2080年第一次海市島紛争【新兵編】をクリアすると2082年第二次海市島紛争【隊長編】がプレイできるようになる仕組みにも驚愕しました。

エンディングの音楽は2パターンあったと思うのですが、女性ボーカルの歌うタイトルも歌手も不明の名もなき歌は鉄騎の世界観にあった素晴らしい曲です。

戦争中と戦後の映像を織り交ぜながらの演出はクリアの達成感を満たしながらも戦争の結末がもたらした破壊の爪痕と新たな希望を感じます。

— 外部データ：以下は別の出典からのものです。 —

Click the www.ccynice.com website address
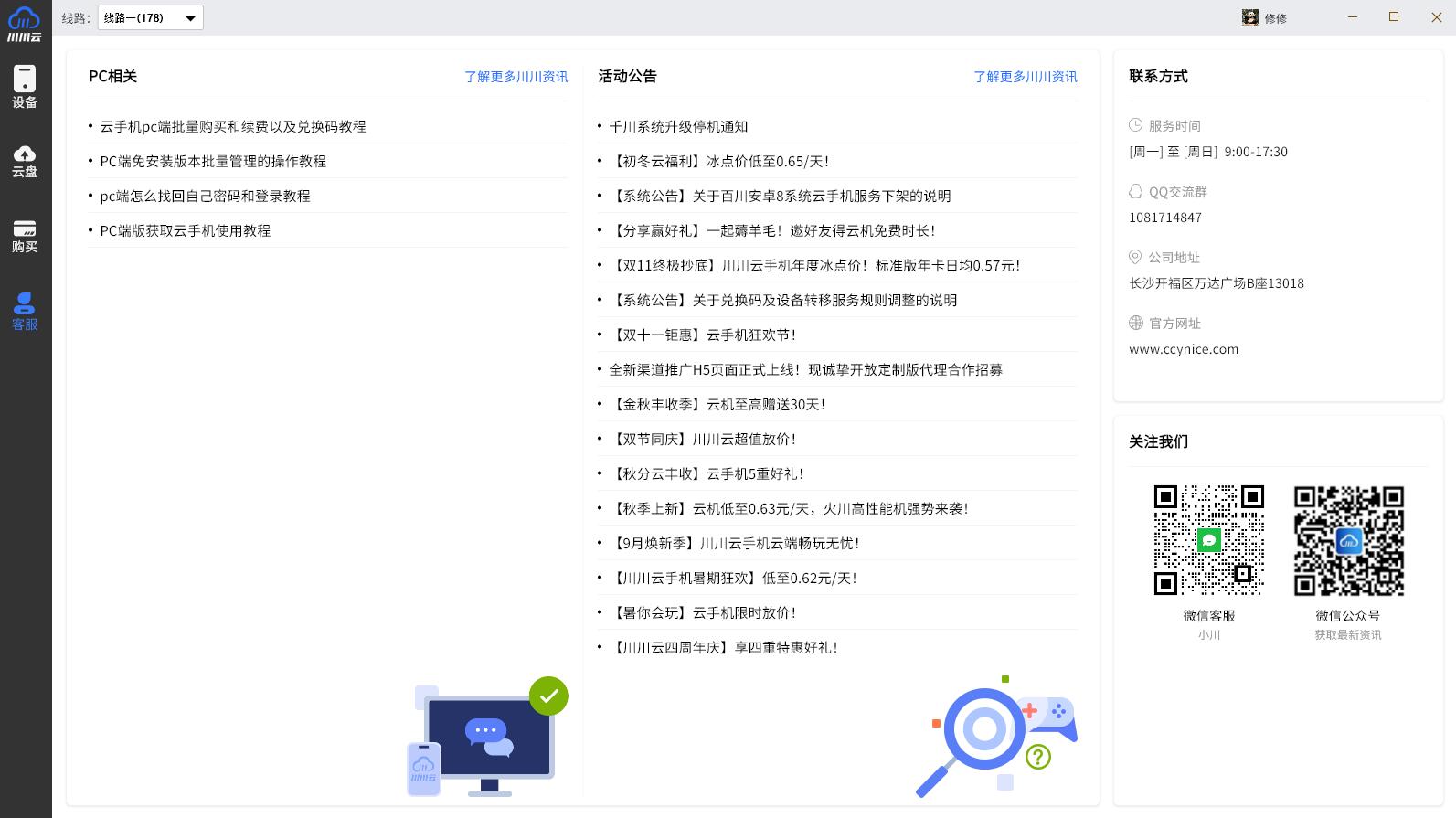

以前に紹介したポケット中の戦争のエンディングと同じ匂いを感じるのはどうしてですかね?

2020.12.28追記

実家で保管していた鉄騎の起動を無事確認。

残念ながら左スティックは壊れてますが、クリアデータが残っていたので過去のリプレイやエンディングも観れました。

改めて、この作品の凄さを大人になった私の目で観ることができ感動しています。

時間の過ぎ去る速さに少々驚きますが鉄騎が発売されてすでに18年。

映像の質は最新のゲームには見劣りする部分がありますが、今なお他の追従を許さない伝説のロボゲーなのは間違いありません。

カプコンさん、重鉄騎なんてカタチでなく真の鉄騎続編だしたら十万でも買いますよ。まじで。それじゃ~また。